The radius if the center is at y = 1 of the washers is going to be $\sqrt{x} - x^2$ and the inside space is going to have a radius of $1 - \sqrt{x}$. So we want to subtract these 2 volumes:

$\pi\int_{0}^{1}(\sqrt{x} - x^2)^2 dx - \pi\int_{0}^{1}(1 - \sqrt{x})^2 dx$

So I get:

$\pi\int_{0}^{1}(\sqrt{x} - x^2)^2 dx - \pi\int_{0}^{1}(1 - \sqrt{x})^2 dx \\ \pi\int_{0}^{1}(x - 2x^{\frac{5}{2}} + x^4) - (1 - 2x^\frac{1}{2} + x) dx \\ \pi\int_{0}^{1}(-2x^{\frac{5}{2}} + x^4 - 1 + 2x^\frac{1}{2}) dx \\ \pi[(\frac{-4}{7}x^{\frac{7}{2}} + \frac{x^5}{5} - x + \frac{4}{3}x^\frac{3}{2})]_{0}^{1} \\ \pi(-\frac{4}{7} + \frac{1}{5} - 1 + \frac{4}{3}) \\ \pi\frac{-4}{105}$

Not sure how I get a negative number. What did I do wrong?

eumyang
Homework Helper
I decided to use method of washers with respect to x.
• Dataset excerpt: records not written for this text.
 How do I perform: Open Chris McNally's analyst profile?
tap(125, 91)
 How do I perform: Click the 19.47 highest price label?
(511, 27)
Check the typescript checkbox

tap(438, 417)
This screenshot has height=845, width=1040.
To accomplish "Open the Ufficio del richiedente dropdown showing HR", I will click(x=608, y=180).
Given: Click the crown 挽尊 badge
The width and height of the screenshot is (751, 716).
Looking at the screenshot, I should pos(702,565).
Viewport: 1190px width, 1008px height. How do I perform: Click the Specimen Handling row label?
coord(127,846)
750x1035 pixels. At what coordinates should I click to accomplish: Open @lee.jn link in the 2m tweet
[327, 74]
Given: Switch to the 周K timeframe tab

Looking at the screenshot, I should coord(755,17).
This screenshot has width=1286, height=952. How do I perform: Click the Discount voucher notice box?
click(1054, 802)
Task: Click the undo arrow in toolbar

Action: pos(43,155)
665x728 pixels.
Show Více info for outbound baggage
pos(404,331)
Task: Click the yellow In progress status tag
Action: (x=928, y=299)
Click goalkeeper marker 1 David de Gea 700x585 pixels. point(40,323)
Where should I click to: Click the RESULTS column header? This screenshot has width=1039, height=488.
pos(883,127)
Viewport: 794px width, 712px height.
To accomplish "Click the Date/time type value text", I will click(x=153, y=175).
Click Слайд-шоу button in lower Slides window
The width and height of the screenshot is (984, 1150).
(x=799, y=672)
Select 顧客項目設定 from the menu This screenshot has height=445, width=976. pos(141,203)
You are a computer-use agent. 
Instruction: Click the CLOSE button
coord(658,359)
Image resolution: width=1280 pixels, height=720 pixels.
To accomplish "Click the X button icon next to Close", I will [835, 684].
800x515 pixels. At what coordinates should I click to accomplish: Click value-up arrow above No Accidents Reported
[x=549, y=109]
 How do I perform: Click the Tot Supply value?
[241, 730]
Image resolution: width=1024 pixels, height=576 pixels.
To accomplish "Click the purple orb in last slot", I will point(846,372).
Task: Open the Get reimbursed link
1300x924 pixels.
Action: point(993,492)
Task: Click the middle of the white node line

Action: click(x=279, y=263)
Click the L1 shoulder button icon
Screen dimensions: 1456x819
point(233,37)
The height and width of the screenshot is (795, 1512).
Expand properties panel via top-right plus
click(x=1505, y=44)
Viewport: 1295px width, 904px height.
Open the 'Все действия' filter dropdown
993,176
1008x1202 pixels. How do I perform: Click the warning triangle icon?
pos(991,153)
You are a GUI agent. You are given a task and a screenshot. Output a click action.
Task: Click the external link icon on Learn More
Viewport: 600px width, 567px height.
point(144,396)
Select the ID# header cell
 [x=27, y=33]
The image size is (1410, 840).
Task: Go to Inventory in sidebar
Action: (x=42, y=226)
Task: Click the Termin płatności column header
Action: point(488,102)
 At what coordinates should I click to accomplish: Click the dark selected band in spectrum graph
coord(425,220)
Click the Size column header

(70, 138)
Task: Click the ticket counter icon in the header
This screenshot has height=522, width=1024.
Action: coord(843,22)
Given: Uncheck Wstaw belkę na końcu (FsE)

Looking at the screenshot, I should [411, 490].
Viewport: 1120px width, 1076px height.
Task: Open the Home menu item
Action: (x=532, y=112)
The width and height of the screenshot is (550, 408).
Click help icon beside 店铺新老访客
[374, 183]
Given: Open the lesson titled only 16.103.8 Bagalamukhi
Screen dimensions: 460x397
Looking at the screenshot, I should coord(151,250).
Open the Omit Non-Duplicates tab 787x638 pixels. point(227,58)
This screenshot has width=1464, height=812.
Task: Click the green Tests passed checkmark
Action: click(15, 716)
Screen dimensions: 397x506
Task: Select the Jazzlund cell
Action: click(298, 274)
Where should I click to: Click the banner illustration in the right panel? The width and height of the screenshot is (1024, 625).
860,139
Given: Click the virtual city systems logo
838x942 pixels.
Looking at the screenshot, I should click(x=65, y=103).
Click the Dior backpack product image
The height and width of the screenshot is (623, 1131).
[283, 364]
The radius if the center is at y = 1 of the washers is going to be √x - x2 and the inside space is going to have a radius of $1 - \sqrt{x}$.
I don't think the outer radius is correct. We want the distance from the curve y = x2 to the line y = 1. Shouldn't it be 1 - x2?

Oh, I was using the wrong radius...thanks, I see it now